** Opening Records shown block **
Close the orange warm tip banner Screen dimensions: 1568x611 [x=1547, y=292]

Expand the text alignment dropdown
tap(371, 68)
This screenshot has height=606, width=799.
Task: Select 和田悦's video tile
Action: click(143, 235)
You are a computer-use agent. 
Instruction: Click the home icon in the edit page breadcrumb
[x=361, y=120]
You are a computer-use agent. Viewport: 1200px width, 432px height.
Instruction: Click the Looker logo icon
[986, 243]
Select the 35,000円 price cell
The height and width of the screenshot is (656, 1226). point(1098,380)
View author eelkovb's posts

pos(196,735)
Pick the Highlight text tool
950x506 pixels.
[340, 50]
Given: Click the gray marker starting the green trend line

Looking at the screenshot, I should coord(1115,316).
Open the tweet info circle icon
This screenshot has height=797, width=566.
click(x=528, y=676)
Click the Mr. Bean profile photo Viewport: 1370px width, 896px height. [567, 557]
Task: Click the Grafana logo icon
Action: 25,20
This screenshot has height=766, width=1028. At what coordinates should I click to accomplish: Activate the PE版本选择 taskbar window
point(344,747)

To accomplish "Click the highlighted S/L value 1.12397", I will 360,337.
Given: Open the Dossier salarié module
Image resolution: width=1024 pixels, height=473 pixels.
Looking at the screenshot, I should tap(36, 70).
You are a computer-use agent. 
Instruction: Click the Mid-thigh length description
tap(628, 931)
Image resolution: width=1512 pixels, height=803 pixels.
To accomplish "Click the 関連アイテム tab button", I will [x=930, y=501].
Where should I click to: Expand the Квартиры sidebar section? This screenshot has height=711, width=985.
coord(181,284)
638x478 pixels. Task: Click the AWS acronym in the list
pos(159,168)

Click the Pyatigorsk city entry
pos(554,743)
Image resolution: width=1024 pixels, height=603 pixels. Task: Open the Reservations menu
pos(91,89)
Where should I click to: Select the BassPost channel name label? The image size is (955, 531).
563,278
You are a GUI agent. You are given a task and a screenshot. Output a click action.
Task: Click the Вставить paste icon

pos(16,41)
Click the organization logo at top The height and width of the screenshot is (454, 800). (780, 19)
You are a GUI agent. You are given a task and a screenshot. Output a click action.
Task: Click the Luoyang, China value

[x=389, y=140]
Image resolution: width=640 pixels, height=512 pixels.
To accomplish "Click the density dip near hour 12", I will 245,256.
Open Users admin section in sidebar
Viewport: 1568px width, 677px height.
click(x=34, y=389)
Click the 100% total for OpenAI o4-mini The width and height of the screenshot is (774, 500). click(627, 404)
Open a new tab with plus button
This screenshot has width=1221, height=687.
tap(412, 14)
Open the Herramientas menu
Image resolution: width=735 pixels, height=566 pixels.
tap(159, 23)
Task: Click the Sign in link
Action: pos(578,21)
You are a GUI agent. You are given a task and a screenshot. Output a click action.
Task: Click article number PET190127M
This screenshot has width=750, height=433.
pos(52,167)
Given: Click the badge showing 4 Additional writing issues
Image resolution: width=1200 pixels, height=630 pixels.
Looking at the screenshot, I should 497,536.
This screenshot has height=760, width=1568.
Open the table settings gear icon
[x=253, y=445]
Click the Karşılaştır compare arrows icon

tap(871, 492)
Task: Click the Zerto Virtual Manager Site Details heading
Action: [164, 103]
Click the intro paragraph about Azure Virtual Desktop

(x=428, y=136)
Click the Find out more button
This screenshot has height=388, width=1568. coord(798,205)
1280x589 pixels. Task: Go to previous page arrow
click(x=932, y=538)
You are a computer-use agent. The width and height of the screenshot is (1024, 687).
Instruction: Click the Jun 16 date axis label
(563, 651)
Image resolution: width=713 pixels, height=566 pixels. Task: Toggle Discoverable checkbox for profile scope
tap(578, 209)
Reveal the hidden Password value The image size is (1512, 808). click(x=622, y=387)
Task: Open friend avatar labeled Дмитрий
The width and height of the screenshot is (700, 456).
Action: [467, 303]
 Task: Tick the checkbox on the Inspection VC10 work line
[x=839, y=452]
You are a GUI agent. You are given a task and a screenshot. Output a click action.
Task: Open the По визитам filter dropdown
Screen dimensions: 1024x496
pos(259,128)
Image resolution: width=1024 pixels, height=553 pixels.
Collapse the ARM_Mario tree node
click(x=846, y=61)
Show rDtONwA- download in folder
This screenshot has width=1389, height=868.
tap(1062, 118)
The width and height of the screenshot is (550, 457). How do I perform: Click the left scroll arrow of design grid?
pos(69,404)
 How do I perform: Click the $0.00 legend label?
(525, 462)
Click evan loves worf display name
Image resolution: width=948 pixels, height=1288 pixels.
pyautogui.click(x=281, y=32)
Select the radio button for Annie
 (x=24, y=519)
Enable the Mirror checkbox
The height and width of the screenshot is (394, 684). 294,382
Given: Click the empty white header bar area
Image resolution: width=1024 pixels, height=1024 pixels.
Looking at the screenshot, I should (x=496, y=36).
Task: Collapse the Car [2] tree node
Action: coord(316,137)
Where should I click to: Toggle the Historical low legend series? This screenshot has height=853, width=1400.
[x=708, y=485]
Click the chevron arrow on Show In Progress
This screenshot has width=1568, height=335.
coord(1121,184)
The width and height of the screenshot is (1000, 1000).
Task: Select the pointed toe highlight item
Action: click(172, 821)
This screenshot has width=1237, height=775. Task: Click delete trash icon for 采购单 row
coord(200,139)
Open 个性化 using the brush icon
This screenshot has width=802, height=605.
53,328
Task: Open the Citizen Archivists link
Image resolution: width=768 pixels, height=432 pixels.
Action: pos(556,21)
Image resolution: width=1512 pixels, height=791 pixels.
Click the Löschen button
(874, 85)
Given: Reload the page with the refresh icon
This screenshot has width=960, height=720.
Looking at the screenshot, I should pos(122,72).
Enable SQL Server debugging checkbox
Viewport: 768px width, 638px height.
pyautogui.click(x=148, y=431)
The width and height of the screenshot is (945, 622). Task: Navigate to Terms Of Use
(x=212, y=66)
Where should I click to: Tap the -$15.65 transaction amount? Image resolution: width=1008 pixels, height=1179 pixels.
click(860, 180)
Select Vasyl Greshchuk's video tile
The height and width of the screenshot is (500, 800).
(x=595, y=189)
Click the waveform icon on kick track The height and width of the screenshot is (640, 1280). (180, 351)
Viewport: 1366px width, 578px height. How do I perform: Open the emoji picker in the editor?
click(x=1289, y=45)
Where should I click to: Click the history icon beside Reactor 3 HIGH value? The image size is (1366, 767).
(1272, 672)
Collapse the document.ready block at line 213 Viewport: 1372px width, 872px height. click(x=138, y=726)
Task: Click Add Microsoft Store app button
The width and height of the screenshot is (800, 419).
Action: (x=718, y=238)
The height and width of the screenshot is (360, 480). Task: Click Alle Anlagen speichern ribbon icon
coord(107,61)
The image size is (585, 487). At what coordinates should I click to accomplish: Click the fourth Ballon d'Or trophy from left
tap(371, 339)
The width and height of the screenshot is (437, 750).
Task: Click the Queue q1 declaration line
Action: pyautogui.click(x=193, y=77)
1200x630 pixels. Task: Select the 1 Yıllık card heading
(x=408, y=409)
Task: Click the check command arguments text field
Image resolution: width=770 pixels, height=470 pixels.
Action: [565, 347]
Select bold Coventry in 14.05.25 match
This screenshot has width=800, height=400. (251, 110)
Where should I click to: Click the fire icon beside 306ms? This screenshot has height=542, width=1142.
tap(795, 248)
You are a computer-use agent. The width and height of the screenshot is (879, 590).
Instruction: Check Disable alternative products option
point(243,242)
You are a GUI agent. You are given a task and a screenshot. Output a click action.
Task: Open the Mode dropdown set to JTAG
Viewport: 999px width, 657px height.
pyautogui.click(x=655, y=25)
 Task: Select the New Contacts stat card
** Closing Records shown block **
-- Exercise aim --
Would you return all of the data exactly as it stands above?

-- Written answer --
Close the orange warm tip banner Screen dimensions: 1568x611 [x=1547, y=292]

Expand the text alignment dropdown
tap(371, 68)
This screenshot has height=606, width=799.
Task: Select 和田悦's video tile
Action: click(143, 235)
You are a computer-use agent. 
Instruction: Click the home icon in the edit page breadcrumb
[x=361, y=120]
You are a computer-use agent. Viewport: 1200px width, 432px height.
Instruction: Click the Looker logo icon
[986, 243]
Select the 35,000円 price cell
The height and width of the screenshot is (656, 1226). point(1098,380)
View author eelkovb's posts

pos(196,735)
Pick the Highlight text tool
950x506 pixels.
[340, 50]
Given: Click the gray marker starting the green trend line

Looking at the screenshot, I should coord(1115,316).
Open the tweet info circle icon
This screenshot has height=797, width=566.
click(x=528, y=676)
Click the Mr. Bean profile photo Viewport: 1370px width, 896px height. [567, 557]
Task: Click the Grafana logo icon
Action: 25,20
This screenshot has height=766, width=1028. At what coordinates should I click to accomplish: Activate the PE版本选择 taskbar window
point(344,747)

To accomplish "Click the highlighted S/L value 1.12397", I will 360,337.
Given: Open the Dossier salarié module
Image resolution: width=1024 pixels, height=473 pixels.
Looking at the screenshot, I should tap(36, 70).
You are a computer-use agent. 
Instruction: Click the Mid-thigh length description
tap(628, 931)
Image resolution: width=1512 pixels, height=803 pixels.
To accomplish "Click the 関連アイテム tab button", I will [x=930, y=501].
Where should I click to: Expand the Квартиры sidebar section? This screenshot has height=711, width=985.
coord(181,284)
638x478 pixels. Task: Click the AWS acronym in the list
pos(159,168)

Click the Pyatigorsk city entry
pos(554,743)
Image resolution: width=1024 pixels, height=603 pixels. Task: Open the Reservations menu
pos(91,89)
Where should I click to: Select the BassPost channel name label? The image size is (955, 531).
563,278
You are a GUI agent. You are given a task and a screenshot. Output a click action.
Task: Click the Вставить paste icon

pos(16,41)
Click the organization logo at top The height and width of the screenshot is (454, 800). (780, 19)
You are a GUI agent. You are given a task and a screenshot. Output a click action.
Task: Click the Luoyang, China value

[x=389, y=140]
Image resolution: width=640 pixels, height=512 pixels.
To accomplish "Click the density dip near hour 12", I will 245,256.
Open Users admin section in sidebar
Viewport: 1568px width, 677px height.
click(x=34, y=389)
Click the 100% total for OpenAI o4-mini The width and height of the screenshot is (774, 500). click(627, 404)
Open a new tab with plus button
This screenshot has width=1221, height=687.
tap(412, 14)
Open the Herramientas menu
Image resolution: width=735 pixels, height=566 pixels.
tap(159, 23)
Task: Click the Sign in link
Action: pos(578,21)
You are a GUI agent. You are given a task and a screenshot. Output a click action.
Task: Click article number PET190127M
This screenshot has width=750, height=433.
pos(52,167)
Given: Click the badge showing 4 Additional writing issues
Image resolution: width=1200 pixels, height=630 pixels.
Looking at the screenshot, I should 497,536.
This screenshot has height=760, width=1568.
Open the table settings gear icon
[x=253, y=445]
Click the Karşılaştır compare arrows icon

tap(871, 492)
Task: Click the Zerto Virtual Manager Site Details heading
Action: [164, 103]
Click the intro paragraph about Azure Virtual Desktop

(x=428, y=136)
Click the Find out more button
This screenshot has height=388, width=1568. coord(798,205)
1280x589 pixels. Task: Go to previous page arrow
click(x=932, y=538)
You are a computer-use agent. The width and height of the screenshot is (1024, 687).
Instruction: Click the Jun 16 date axis label
(563, 651)
Image resolution: width=713 pixels, height=566 pixels. Task: Toggle Discoverable checkbox for profile scope
tap(578, 209)
Reveal the hidden Password value The image size is (1512, 808). click(x=622, y=387)
Task: Open friend avatar labeled Дмитрий
The width and height of the screenshot is (700, 456).
Action: [467, 303]
 Task: Tick the checkbox on the Inspection VC10 work line
[x=839, y=452]
You are a GUI agent. You are given a task and a screenshot. Output a click action.
Task: Open the По визитам filter dropdown
Screen dimensions: 1024x496
pos(259,128)
Image resolution: width=1024 pixels, height=553 pixels.
Collapse the ARM_Mario tree node
click(x=846, y=61)
Show rDtONwA- download in folder
This screenshot has width=1389, height=868.
tap(1062, 118)
The width and height of the screenshot is (550, 457). How do I perform: Click the left scroll arrow of design grid?
pos(69,404)
 How do I perform: Click the $0.00 legend label?
(525, 462)
Click evan loves worf display name
Image resolution: width=948 pixels, height=1288 pixels.
pyautogui.click(x=281, y=32)
Select the radio button for Annie
 (x=24, y=519)
Enable the Mirror checkbox
The height and width of the screenshot is (394, 684). 294,382
Given: Click the empty white header bar area
Image resolution: width=1024 pixels, height=1024 pixels.
Looking at the screenshot, I should (x=496, y=36).
Task: Collapse the Car [2] tree node
Action: coord(316,137)
Where should I click to: Toggle the Historical low legend series? This screenshot has height=853, width=1400.
[x=708, y=485]
Click the chevron arrow on Show In Progress
This screenshot has width=1568, height=335.
coord(1121,184)
The width and height of the screenshot is (1000, 1000).
Task: Select the pointed toe highlight item
Action: click(172, 821)
This screenshot has width=1237, height=775. Task: Click delete trash icon for 采购单 row
coord(200,139)
Open 个性化 using the brush icon
This screenshot has width=802, height=605.
53,328
Task: Open the Citizen Archivists link
Image resolution: width=768 pixels, height=432 pixels.
Action: pos(556,21)
Image resolution: width=1512 pixels, height=791 pixels.
Click the Löschen button
(874, 85)
Given: Reload the page with the refresh icon
This screenshot has width=960, height=720.
Looking at the screenshot, I should pos(122,72).
Enable SQL Server debugging checkbox
Viewport: 768px width, 638px height.
pyautogui.click(x=148, y=431)
The width and height of the screenshot is (945, 622). Task: Navigate to Terms Of Use
(x=212, y=66)
Where should I click to: Tap the -$15.65 transaction amount? Image resolution: width=1008 pixels, height=1179 pixels.
click(860, 180)
Select Vasyl Greshchuk's video tile
The height and width of the screenshot is (500, 800).
(x=595, y=189)
Click the waveform icon on kick track The height and width of the screenshot is (640, 1280). (180, 351)
Viewport: 1366px width, 578px height. How do I perform: Open the emoji picker in the editor?
click(x=1289, y=45)
Where should I click to: Click the history icon beside Reactor 3 HIGH value? The image size is (1366, 767).
(1272, 672)
Collapse the document.ready block at line 213 Viewport: 1372px width, 872px height. click(x=138, y=726)
Task: Click Add Microsoft Store app button
The width and height of the screenshot is (800, 419).
Action: (x=718, y=238)
The height and width of the screenshot is (360, 480). Task: Click Alle Anlagen speichern ribbon icon
coord(107,61)
The image size is (585, 487). At what coordinates should I click to accomplish: Click the fourth Ballon d'Or trophy from left
tap(371, 339)
The width and height of the screenshot is (437, 750).
Task: Click the Queue q1 declaration line
Action: pyautogui.click(x=193, y=77)
1200x630 pixels. Task: Select the 1 Yıllık card heading
(x=408, y=409)
Task: Click the check command arguments text field
Image resolution: width=770 pixels, height=470 pixels.
Action: [565, 347]
Select bold Coventry in 14.05.25 match
This screenshot has width=800, height=400. (251, 110)
Where should I click to: Click the fire icon beside 306ms? This screenshot has height=542, width=1142.
tap(795, 248)
You are a computer-use agent. The width and height of the screenshot is (879, 590).
Instruction: Check Disable alternative products option
point(243,242)
You are a GUI agent. You are given a task and a screenshot. Output a click action.
Task: Open the Mode dropdown set to JTAG
Viewport: 999px width, 657px height.
pyautogui.click(x=655, y=25)
 Task: Select the New Contacts stat card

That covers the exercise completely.